**EXERCISE BRIEF**:
In the copy you make of the entries, no picture should appear, and every word must match.

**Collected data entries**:
══════
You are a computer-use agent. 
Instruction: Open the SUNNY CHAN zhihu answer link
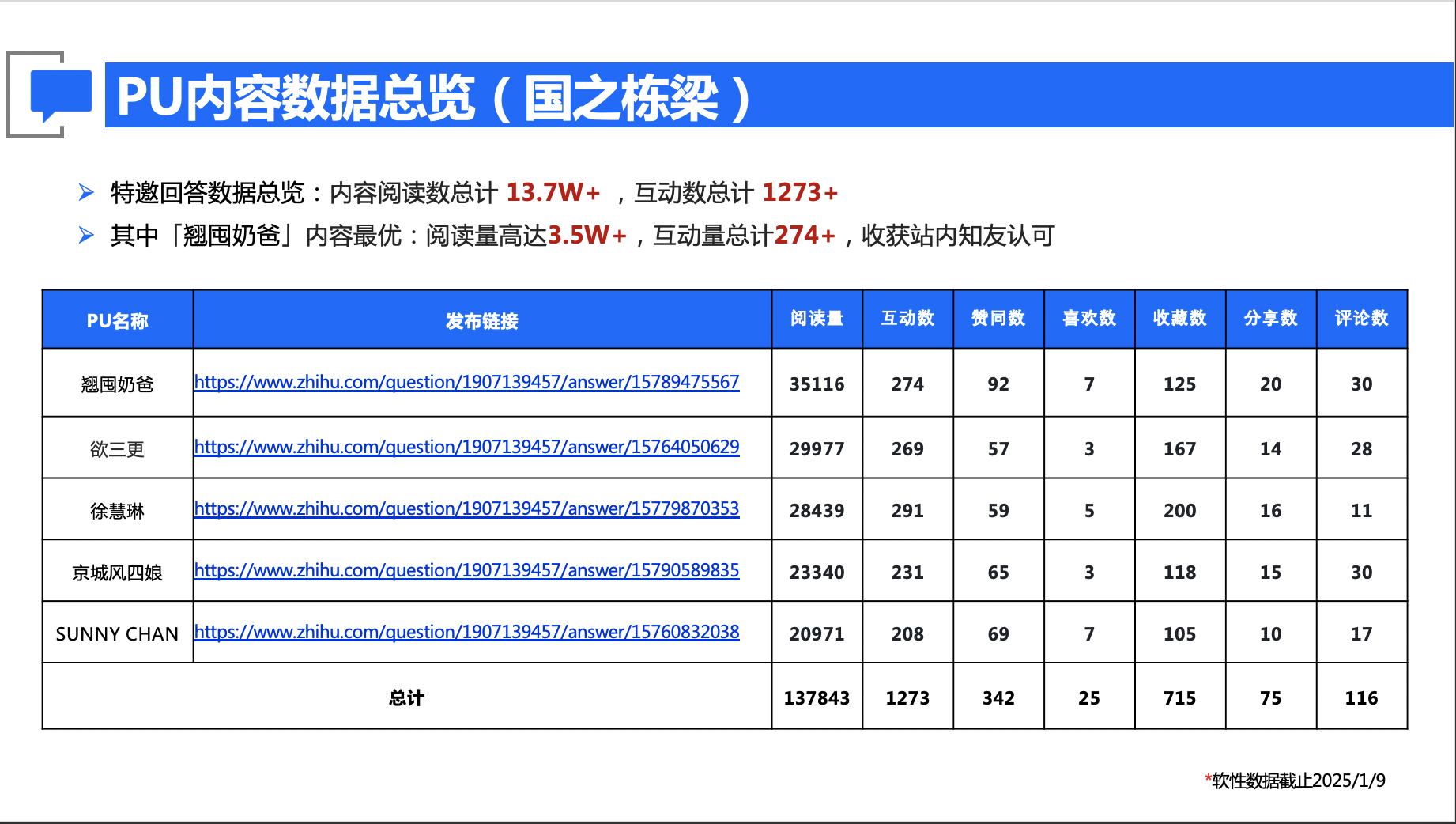tap(466, 632)
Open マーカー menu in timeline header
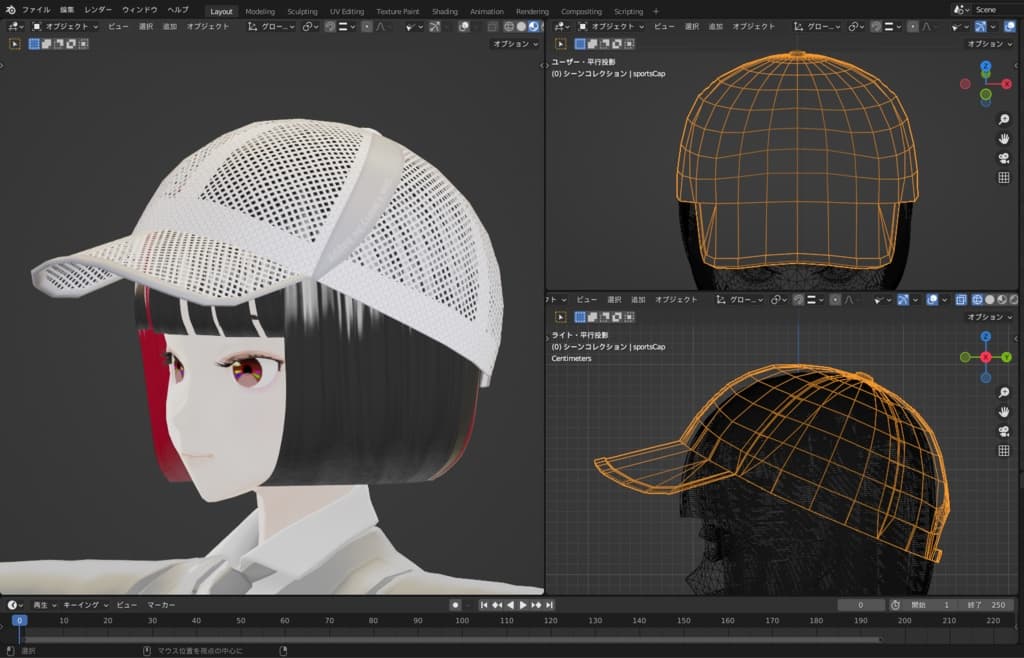Viewport: 1024px width, 658px height. [161, 605]
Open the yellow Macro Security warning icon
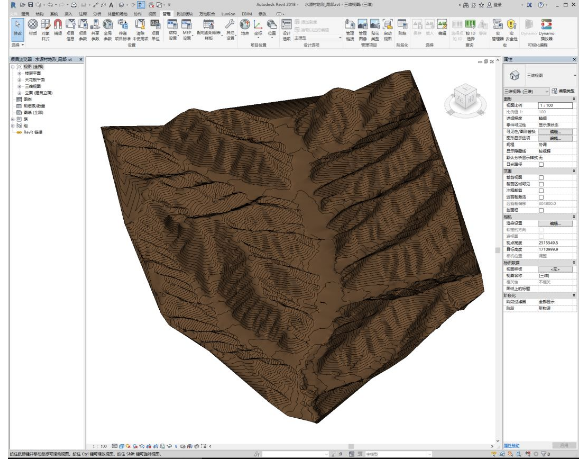 pyautogui.click(x=512, y=29)
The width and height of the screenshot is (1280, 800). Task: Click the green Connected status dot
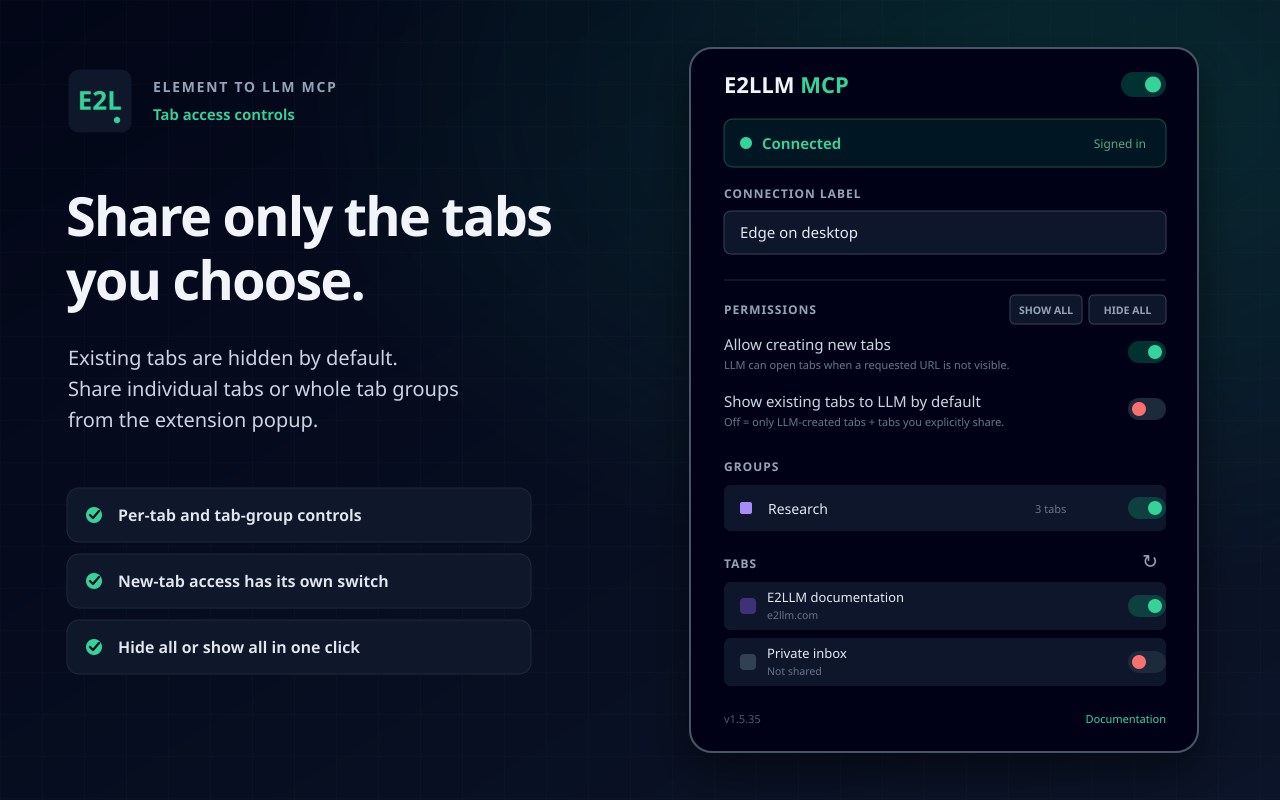(745, 143)
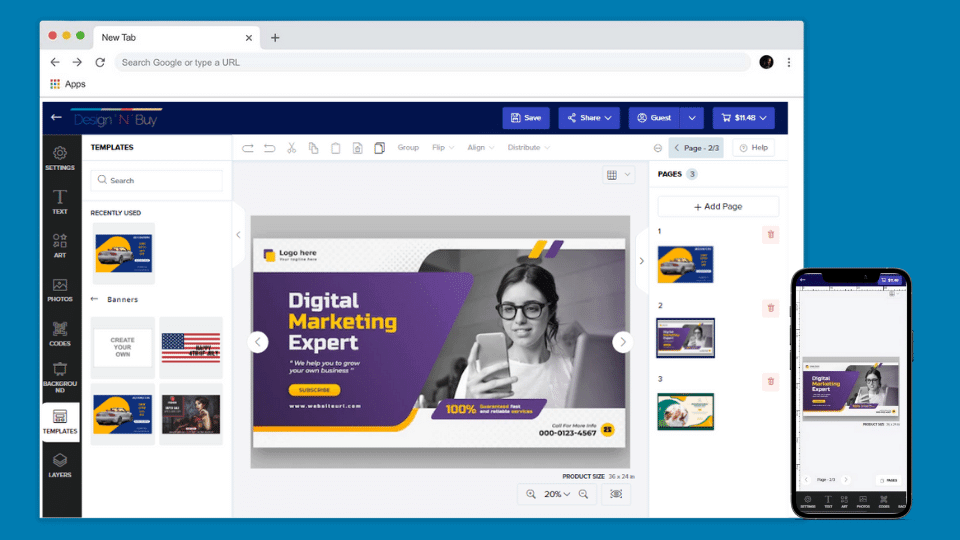Open the Flip dropdown
This screenshot has width=960, height=540.
point(443,148)
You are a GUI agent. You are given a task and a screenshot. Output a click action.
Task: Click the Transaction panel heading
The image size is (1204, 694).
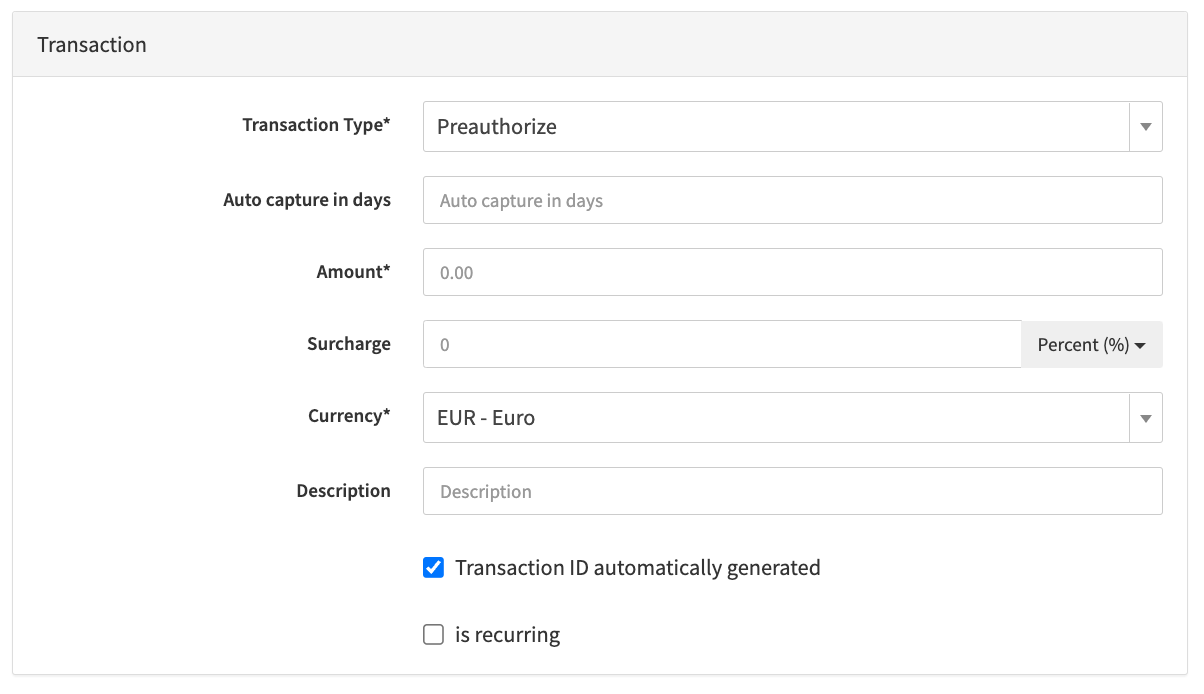92,45
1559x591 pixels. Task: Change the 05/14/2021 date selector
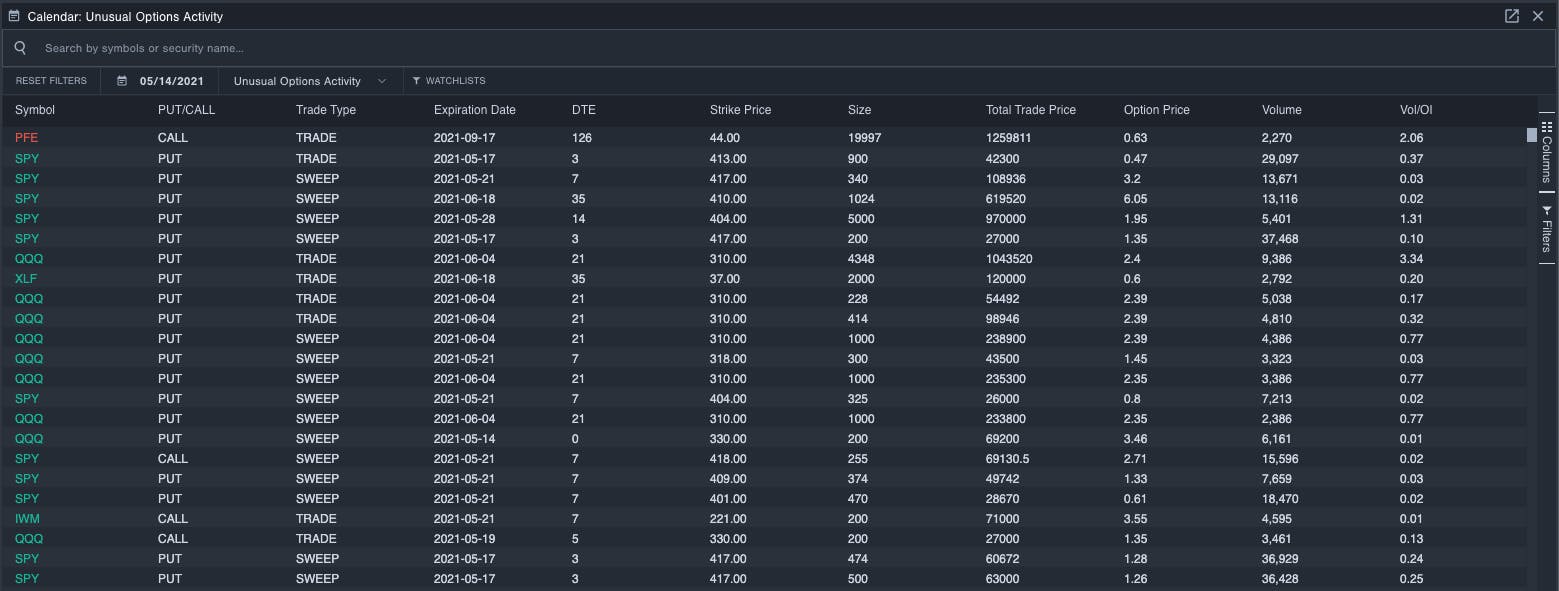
══════
**RESPONSE**:
You are a computer-use agent. 
Instruction: Open the SUNNY CHAN zhihu answer link
tap(466, 632)
Open マーカー menu in timeline header
Viewport: 1024px width, 658px height. [161, 605]
Open the yellow Macro Security warning icon
 pyautogui.click(x=512, y=29)
The width and height of the screenshot is (1280, 800). Task: Click the green Connected status dot
(745, 143)
Open the Flip dropdown
This screenshot has width=960, height=540.
point(443,148)
You are a GUI agent. You are given a task and a screenshot. Output a click action.
Task: Click the Transaction panel heading
The image size is (1204, 694).
92,45
1559x591 pixels. Task: Change the 05/14/2021 date selector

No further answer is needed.